Les faits. Le taux de rémunération du livret A passera de 1,25 % à 1 % le 1er août. Le contexte. Le faible taux d'inflation sert de justification à cette nouvelle baisse, qui pourrait bien profiter à d'autres placements plus rémunérateurs en dépit du risque encouru. Les enjeux. L'argent collecté par l'épargne populaire sert en grande partie à financer le logement social via la Caisse des dépôts. Il faut donc la préserver, et la baisse du taux du livret A n'est pas la solution, loin s'en faut.

Le ministre des Finances et des Comptes publics Michel Sapin a annoncé le 10 juillet que le taux de rémunération du livret A serait fixé à 1 % à partir du 1er août. C'est le taux d'inflation qui sert de base de calcul pour déterminer le taux de rémunération, et la raison officiellement donnée est un contexte de très faible inflation sur un an, de juin 2013 à juin 2014. Le placement financier préféré des Français est ainsi au plus bas niveau de toute son histoire. Dans un contexte où les petits épargnants piochent de plus en plus dans leurs économies pour faire face à des dépenses que ne couvrent plus leurs revenus, la baisse continue, depuis plusieurs années, du taux du livret A risque de détourner vers des placements spéculatifs une épargne destinée, via la Caisse des dépôts (CDC), à des politiques et services publics, parmi lesquels le logement social.

1. LE LIVRET A, QUÈSACO ?

Le livret A, qu'on appelait autrefois le « livret de caisse d'épargne » est le compte d'épargne réglementé et défiscalisé le plus utilisé en France. Il a été créé en 1818, en même temps que la Caisse d'épargne de Paris. Il s'agissait alors de solder la crise financière léguée par les guerres napoléoniennes en empruntant les économies du peuple.

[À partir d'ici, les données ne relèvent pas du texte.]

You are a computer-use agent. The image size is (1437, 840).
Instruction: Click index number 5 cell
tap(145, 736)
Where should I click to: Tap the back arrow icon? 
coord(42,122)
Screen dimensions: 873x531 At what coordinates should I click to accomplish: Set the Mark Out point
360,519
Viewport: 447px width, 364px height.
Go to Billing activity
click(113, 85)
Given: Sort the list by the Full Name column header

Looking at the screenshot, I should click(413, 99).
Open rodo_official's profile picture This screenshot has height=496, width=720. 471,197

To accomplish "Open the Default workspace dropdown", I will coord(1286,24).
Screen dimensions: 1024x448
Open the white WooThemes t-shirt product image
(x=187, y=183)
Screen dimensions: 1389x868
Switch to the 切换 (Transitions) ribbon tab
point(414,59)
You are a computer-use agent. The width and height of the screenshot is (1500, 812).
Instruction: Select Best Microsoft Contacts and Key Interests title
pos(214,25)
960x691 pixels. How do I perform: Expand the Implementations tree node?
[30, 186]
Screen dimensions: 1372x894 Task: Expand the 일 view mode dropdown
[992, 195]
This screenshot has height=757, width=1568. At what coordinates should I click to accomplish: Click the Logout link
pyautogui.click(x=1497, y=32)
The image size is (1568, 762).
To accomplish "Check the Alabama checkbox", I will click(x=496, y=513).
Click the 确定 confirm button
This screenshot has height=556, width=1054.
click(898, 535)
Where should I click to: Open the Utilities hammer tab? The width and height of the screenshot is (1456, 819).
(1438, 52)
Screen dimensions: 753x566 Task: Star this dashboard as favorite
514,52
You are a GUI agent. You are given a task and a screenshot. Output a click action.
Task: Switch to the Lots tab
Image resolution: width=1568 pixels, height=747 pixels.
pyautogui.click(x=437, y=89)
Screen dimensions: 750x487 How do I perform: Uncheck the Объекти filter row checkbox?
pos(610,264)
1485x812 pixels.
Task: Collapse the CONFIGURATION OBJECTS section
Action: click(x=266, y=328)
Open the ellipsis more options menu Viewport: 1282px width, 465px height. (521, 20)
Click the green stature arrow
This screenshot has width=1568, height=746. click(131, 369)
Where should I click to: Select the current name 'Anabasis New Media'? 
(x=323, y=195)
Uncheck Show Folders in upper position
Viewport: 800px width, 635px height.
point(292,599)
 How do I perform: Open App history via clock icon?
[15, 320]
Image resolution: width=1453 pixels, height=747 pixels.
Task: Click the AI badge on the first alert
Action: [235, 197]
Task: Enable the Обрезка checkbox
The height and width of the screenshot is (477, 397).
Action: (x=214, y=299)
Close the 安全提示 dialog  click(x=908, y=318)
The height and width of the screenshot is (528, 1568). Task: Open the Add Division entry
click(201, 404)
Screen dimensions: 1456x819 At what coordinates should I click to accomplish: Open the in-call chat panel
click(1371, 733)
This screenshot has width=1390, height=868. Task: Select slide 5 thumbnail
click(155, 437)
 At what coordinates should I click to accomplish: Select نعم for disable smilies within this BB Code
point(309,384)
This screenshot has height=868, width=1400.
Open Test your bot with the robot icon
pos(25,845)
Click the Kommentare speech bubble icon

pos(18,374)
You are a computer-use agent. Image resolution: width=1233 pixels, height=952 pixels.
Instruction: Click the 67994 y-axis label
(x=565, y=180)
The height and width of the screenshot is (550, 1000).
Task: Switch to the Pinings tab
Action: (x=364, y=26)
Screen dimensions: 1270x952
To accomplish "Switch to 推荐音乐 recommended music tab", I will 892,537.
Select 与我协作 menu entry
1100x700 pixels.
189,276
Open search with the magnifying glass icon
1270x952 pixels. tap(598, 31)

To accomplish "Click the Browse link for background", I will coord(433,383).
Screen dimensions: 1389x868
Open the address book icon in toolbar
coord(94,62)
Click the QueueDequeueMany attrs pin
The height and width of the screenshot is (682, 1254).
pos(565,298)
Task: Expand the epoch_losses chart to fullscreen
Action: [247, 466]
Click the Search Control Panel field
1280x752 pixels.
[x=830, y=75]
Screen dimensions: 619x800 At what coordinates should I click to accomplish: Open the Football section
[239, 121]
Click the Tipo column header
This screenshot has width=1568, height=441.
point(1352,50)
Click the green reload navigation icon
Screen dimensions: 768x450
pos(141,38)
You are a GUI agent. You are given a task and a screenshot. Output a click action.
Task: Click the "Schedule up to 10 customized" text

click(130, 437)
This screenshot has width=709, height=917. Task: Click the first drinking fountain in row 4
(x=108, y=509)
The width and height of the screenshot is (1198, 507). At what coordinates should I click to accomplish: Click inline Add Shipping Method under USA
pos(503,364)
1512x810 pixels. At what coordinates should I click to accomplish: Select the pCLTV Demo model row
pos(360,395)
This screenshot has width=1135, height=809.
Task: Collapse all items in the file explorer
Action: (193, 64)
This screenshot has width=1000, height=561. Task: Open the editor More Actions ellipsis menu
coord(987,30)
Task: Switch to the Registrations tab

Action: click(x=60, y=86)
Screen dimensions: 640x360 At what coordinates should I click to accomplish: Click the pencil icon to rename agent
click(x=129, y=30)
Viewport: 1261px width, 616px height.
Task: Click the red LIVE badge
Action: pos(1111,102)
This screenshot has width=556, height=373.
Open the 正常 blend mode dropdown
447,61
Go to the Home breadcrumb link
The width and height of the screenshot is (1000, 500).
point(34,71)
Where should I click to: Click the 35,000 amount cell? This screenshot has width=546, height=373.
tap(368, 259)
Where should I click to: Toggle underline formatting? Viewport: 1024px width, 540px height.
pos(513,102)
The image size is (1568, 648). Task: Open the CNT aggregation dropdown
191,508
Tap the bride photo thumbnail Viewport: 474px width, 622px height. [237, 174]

Plus tard, il a servi à initier et à encourager le dépôt d'argent en banque, à une époque où il n'y avait aucun système de protection sociale et où seule la bourgeoisie accédait à des titres d'épargne.

 

Quelques chiffres
Il y a actuellement 63 millions de livrets A, selon le rapport annuel de l'Observatoire de l'épargne réglementée. La moyenne des dépôts était de 4 063 euros fin 2013. Qui rapporteront donc désormais 40,63 euros sur une année pleine (contre 50,78 euros précédemment).
En réalité, derrière cette moyenne toute théorique se cachent d'importantes disparités, puisque l'encours, c'est-à-dire le solde, ne dépasse pas 150 euros pour 45 % de ces livrets. Quand, par ailleurs, le nombre de comptes qui affichent plus de 15 300 euros d'encours est passé de 8,1 % en 2008 à 11,7 % l'an dernier.

 

La base de calcul
Révisée deux fois par an, le 1er février et le 1er août, la rémunération du livret A doit en théorie suivre une formule de calcul automatique, basée notamment sur l'indice officiel de l'inflation « hors tabac » (selon la loi du 10 janvier 1991 relative à la lutte contre le tabagisme et l'alcoolisme, toute référence à un indice des prix à la consommation ne doit pas prendre en compte le prix du tabac). Le taux de rendement doit être supérieur de 0,25 point au taux d'inflation constaté.
Or, le taux de l'inflation hors tabac est actuellement de 0,3 % selon les derniers chiffres de l'Insee (0,5 % avec le tabac). Ce qui aurait dû conduire à faire passer le taux actuel de 1,25 % – qui était déjà le taux le plus bas de son histoire – à 0,5 %. Le gouvernement aura donc décidé de « limiter la baisse » en la ramenant à 1 %.

 

Un placement toujours attractif… surtout pour les ménages aisés
Le rapport 2013 de l'Observatoire de l'épargne réglementée confirme que le livret A reste attrac­tif du fait des nombreux avantages qu'il offre : c'est un placement « liquide » (l'argent n'est pas bloqué), avec une exemption totale d'imposition et de prélèvements sociaux et, qui plus est, la garantie de l'État. Mais cette épargne est de plus en plus concentrée chez les ménages aisés qui économisent plus, de fait, et ont moins besoin de ponctionner leurs comptes pour payer leurs factures. En effet, si les livrets d'un montant supérieur à 15 300 euros ne représentaient fin 2013 que 12 % du nombre total de livrets, ils constituaient 58 % de l'encours global (contre 50 % en 2012).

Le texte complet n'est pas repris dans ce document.